• [Records to use]
►

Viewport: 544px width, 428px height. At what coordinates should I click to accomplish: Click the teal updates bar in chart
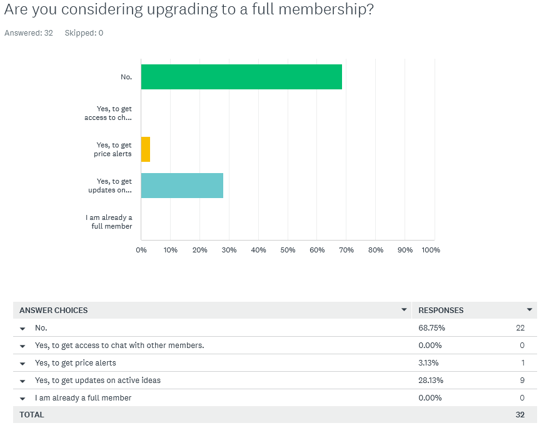click(182, 186)
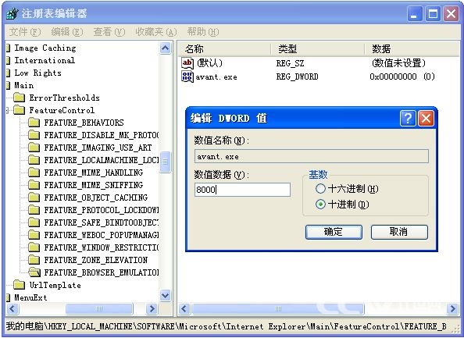Click the avant.exe DWORD value icon
This screenshot has width=464, height=338.
[x=187, y=76]
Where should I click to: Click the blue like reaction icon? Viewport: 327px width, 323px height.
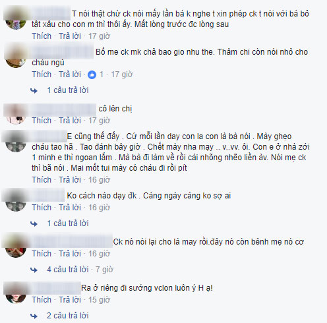[92, 75]
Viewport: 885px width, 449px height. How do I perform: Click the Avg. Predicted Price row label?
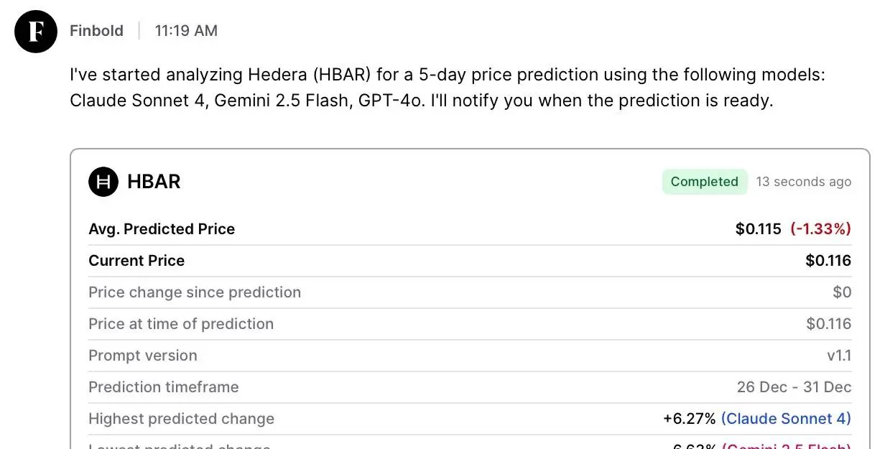point(162,229)
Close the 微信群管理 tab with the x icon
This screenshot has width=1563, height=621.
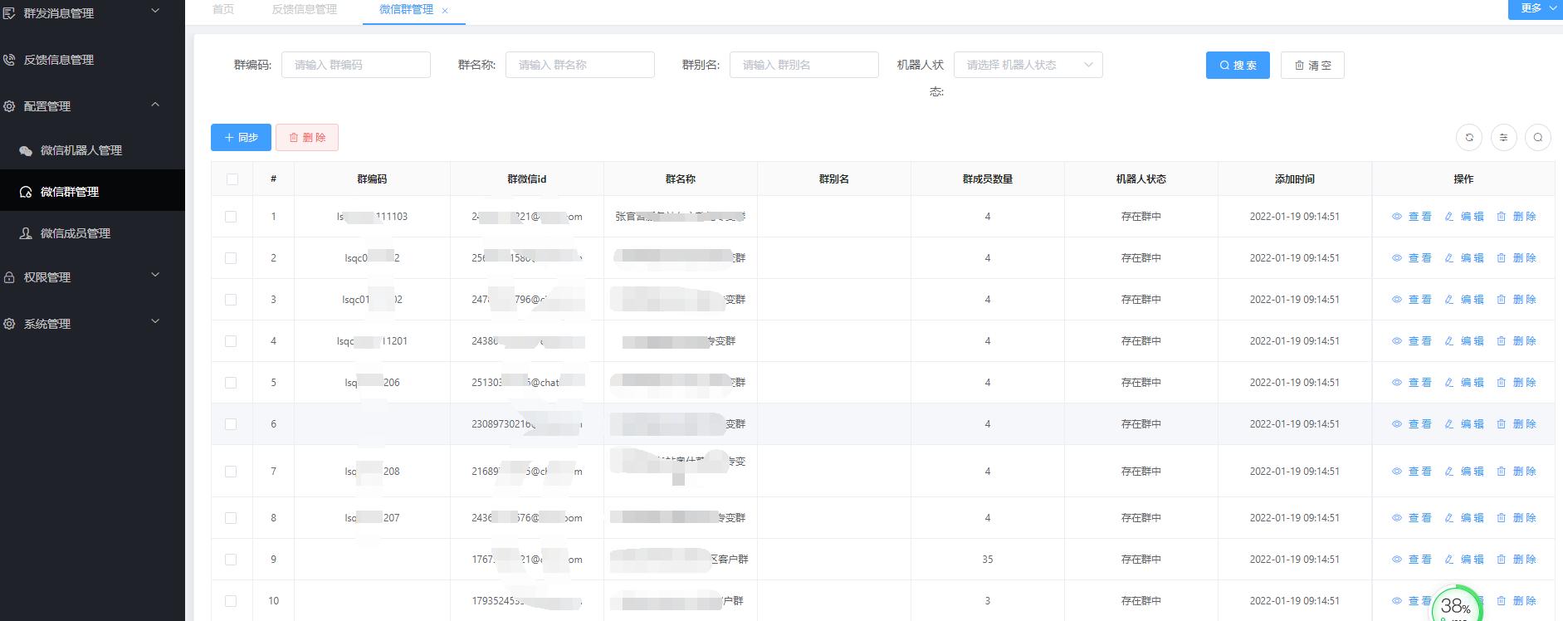click(445, 11)
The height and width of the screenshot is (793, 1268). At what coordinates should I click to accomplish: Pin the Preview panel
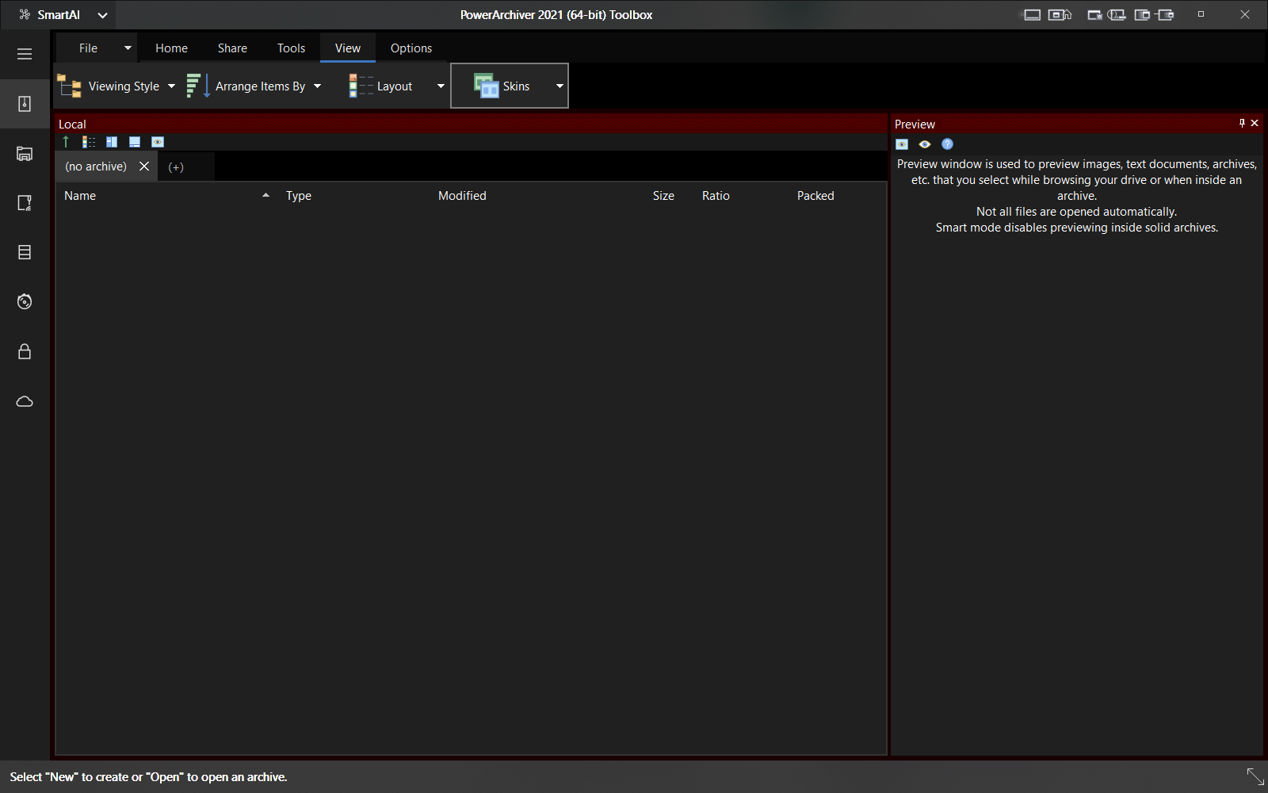[1242, 123]
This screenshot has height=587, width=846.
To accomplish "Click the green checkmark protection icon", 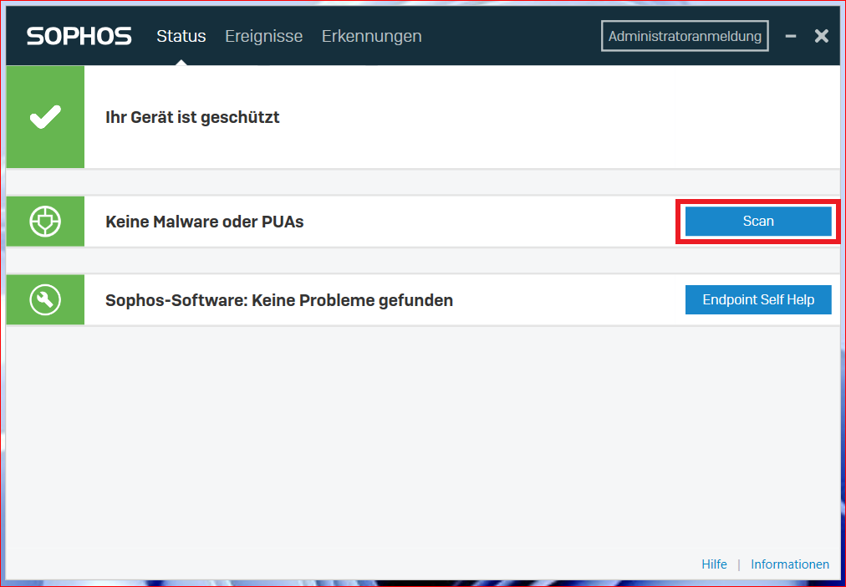I will [45, 117].
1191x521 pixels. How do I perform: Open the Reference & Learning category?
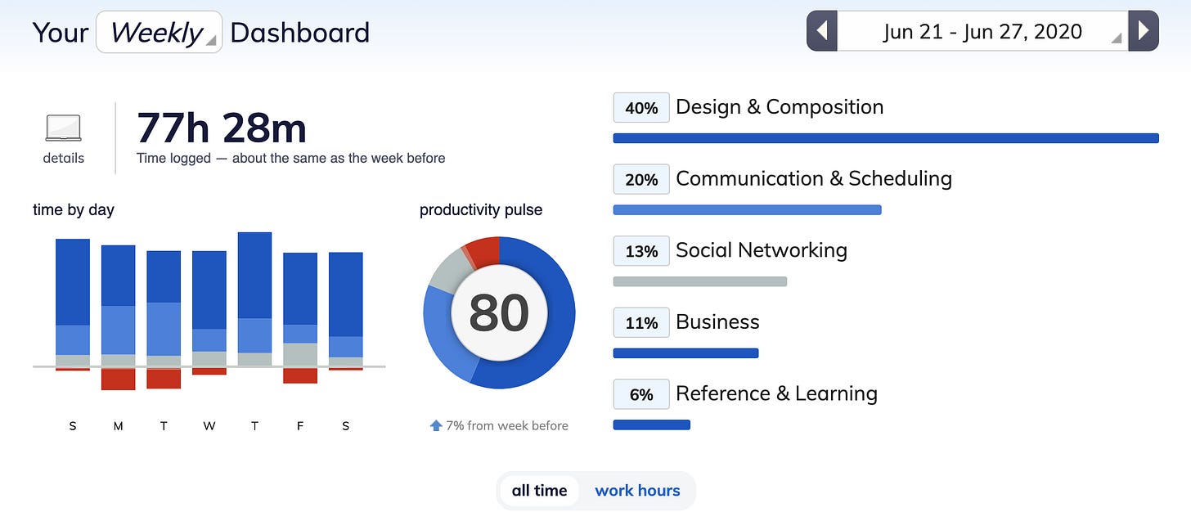(x=776, y=393)
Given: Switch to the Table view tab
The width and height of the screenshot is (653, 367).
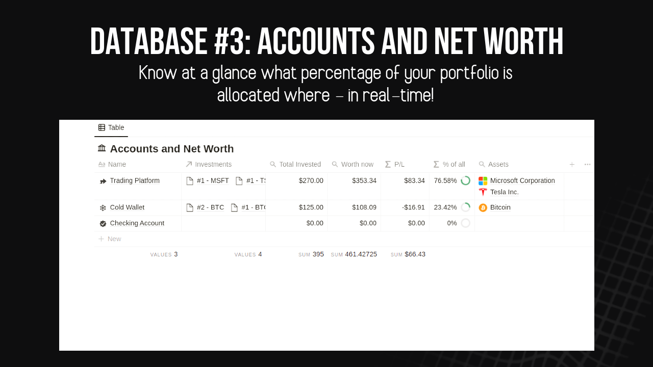Looking at the screenshot, I should click(x=111, y=127).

◄

After locating the line that contains "The width and", output it and all later lines through the end of the material exactly, leaving out pictures.

The width and height of the screenshot is (653, 367).
Looking at the screenshot, I should click(x=111, y=127).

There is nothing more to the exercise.